RIP Encyclopaedia Britannica.   Wikipedia has claimed another victim.  Will anyone try to stop Wikipedia’s monopoly on “information” ???  Now there really will be no life without Wikipedia – the Terrorists will hack Wikipedia and shut down our entire national education system:  we’ll have no fallback – no Encyclopaedia Britannica to run to in the library in case of emergency. (Quick tangent: Kids, Encyclopaedia Britannica was a physically printed volume of reference books that contained a small fraction of the information available to you at the click of a mouse online today.   Back in the day when we wanted to learn something, we’d trek down to the library and find the relevant reference volume of Encyclopaedia Britannica.  Then we’d try to charm the librarian into making a copy of the page for us, and, failing that, we’d sit down with a pen and paper to transcribe the relevant information by hand at a table in the corner.  But I digress…)

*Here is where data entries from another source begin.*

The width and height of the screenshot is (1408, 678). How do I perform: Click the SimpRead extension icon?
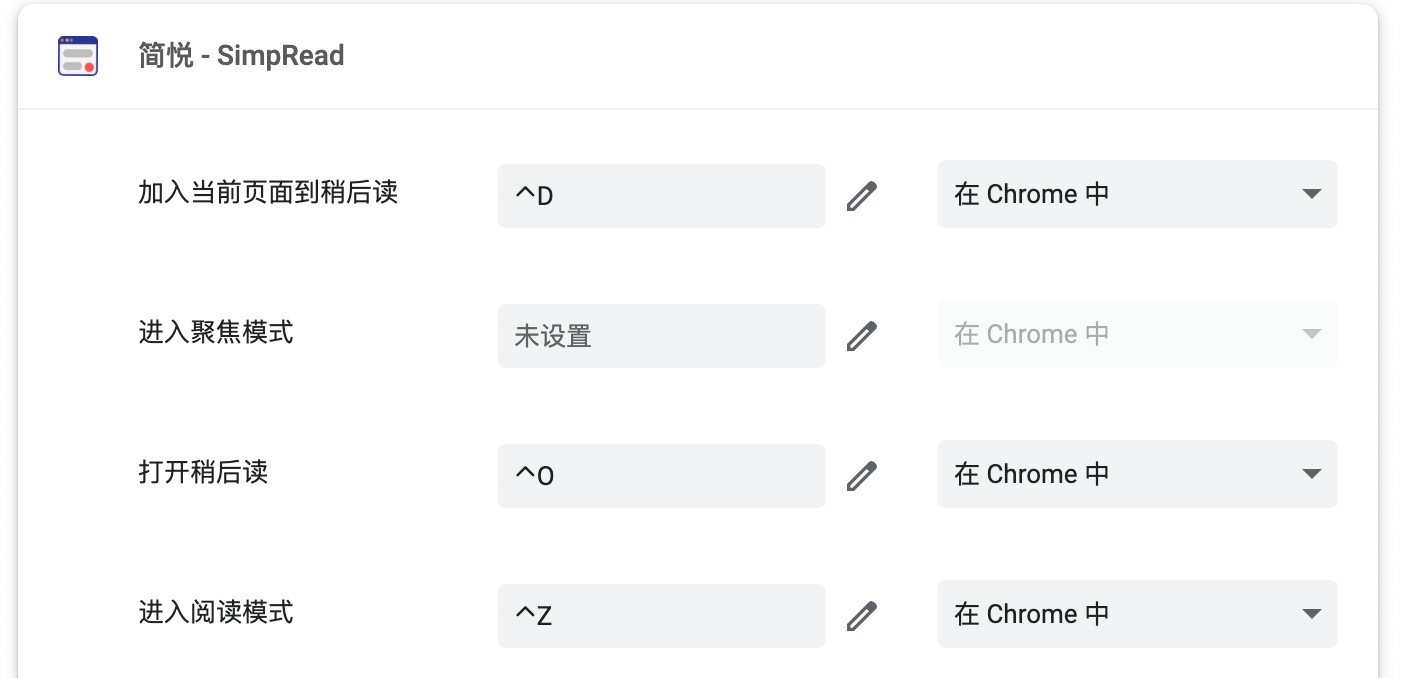click(77, 55)
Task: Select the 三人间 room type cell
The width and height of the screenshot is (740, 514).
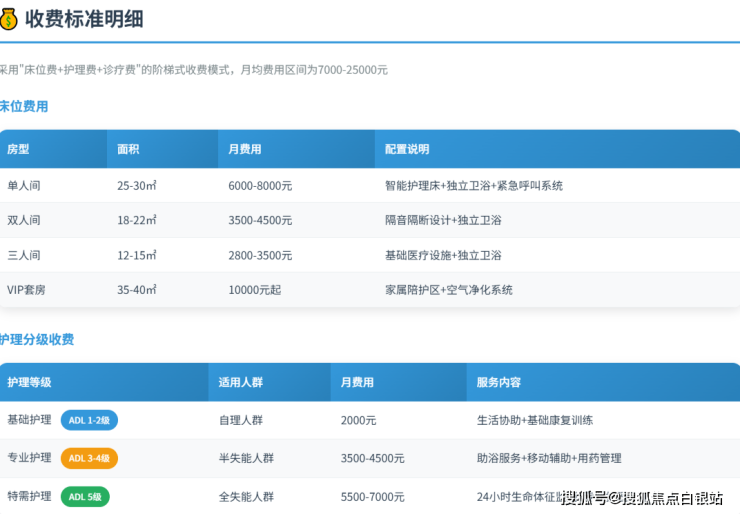Action: click(24, 255)
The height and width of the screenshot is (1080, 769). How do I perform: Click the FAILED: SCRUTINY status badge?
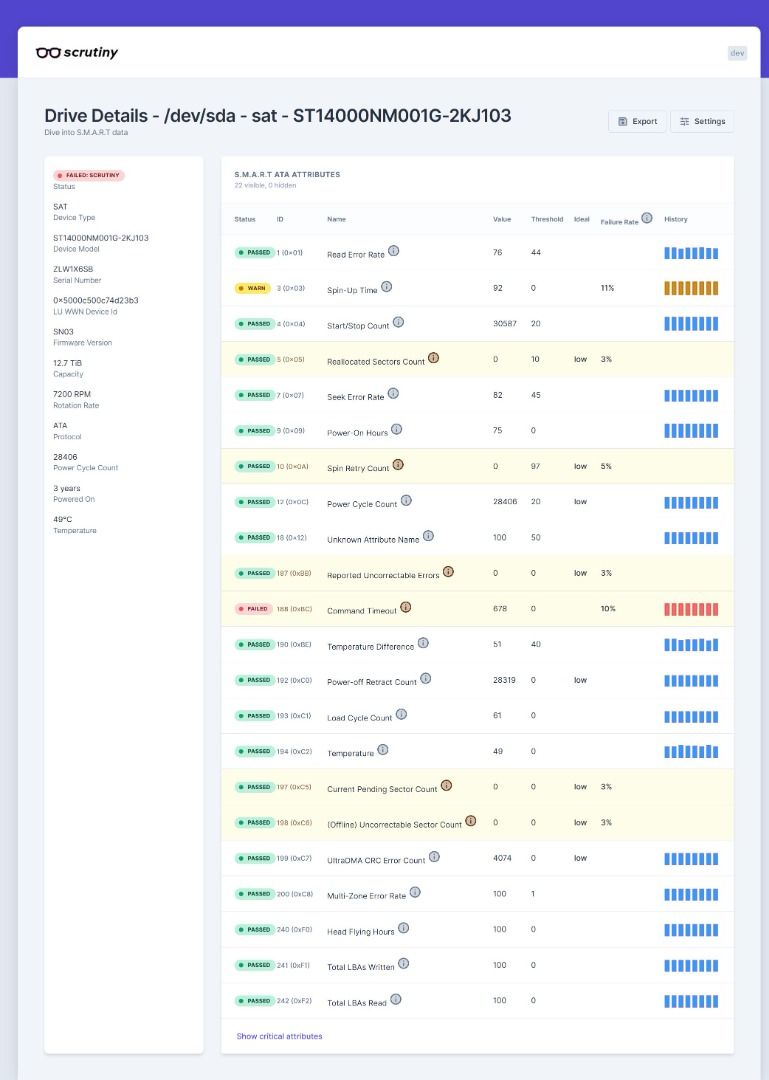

Today’s young whippersnappers might marvel at some of the points from the NY Times’ Encyclopaedia Britannica obituary:

“In the 1950s and 1960s, a set of encyclopedias on the bookshelf was akin to a station wagon in the garage or a black-and-white Zenith in the den, an object coveted not only for its usefulness but as a goalpost for an aspirational middle class. The books were often a financial stretch, with many families paying for their encyclopedias in monthly installments.”

That’s right, kids – these artifacts of a bygone era were once a friggin’ STATUS SYMBOL.   Try to wrap your head around that one.   My dad emailed me today:  “Did you know that at one time I tried to sell them door to door? I made three house calls and then realized that I was not suited to twisting arms for an obvious luxury product for most households.”    Howard Lindzon writes today about how his first sale was a set of Encyclopaedia Britannica!

Back to the New York Times:

The oldest continuously published encyclopedia in the English language, the Encyclopaedia Britannica has become a luxury item with a $1,395 price tag; it is typically purchased by embassies and well-educated, upscale consumers who feel an attachment to the set of bound volumes. Only 8,000 sets of the 2010 edition have been sold, and the remaining 4,000 have been stored in a warehouse until they can be purchased.

More facts:

“About half a million households pay a $70 annual fee that includes access to the full database of articles, videos, original documents and access to mobile applications. A selection of articles is already available free on the Web site, said Peter Duckler, a spokesman for Britannica.

Why pay for Encyclopaedia Britannica at all in this age of free information?  Well, for one,  Wikipedia is for pikers:

“It has nearly four million articles in English, many of them on pop-culture topics that would not pass muster in the pages of the Encyclopaedia Britannica.”

That’s right, kids – Encyclopaedia Britannica won’t be cluttered with schlock about Kim Kardashian: her sex tape, her reality TV show, reality wedding, reality life,  – she wouldn’t pass muster.

I’ll leave you with a quote from Howard Lindzon:

“Britannica has/had…great products, awesome funnels, tight scripts, and all-star people. NOT ENOUGH.

Killed by the platform.

Today there is a ‘better’ tool says Britannica’s President Jorge Cauz. The internet.

It took Wikipedia 11 years to murder a 244 year old institution.”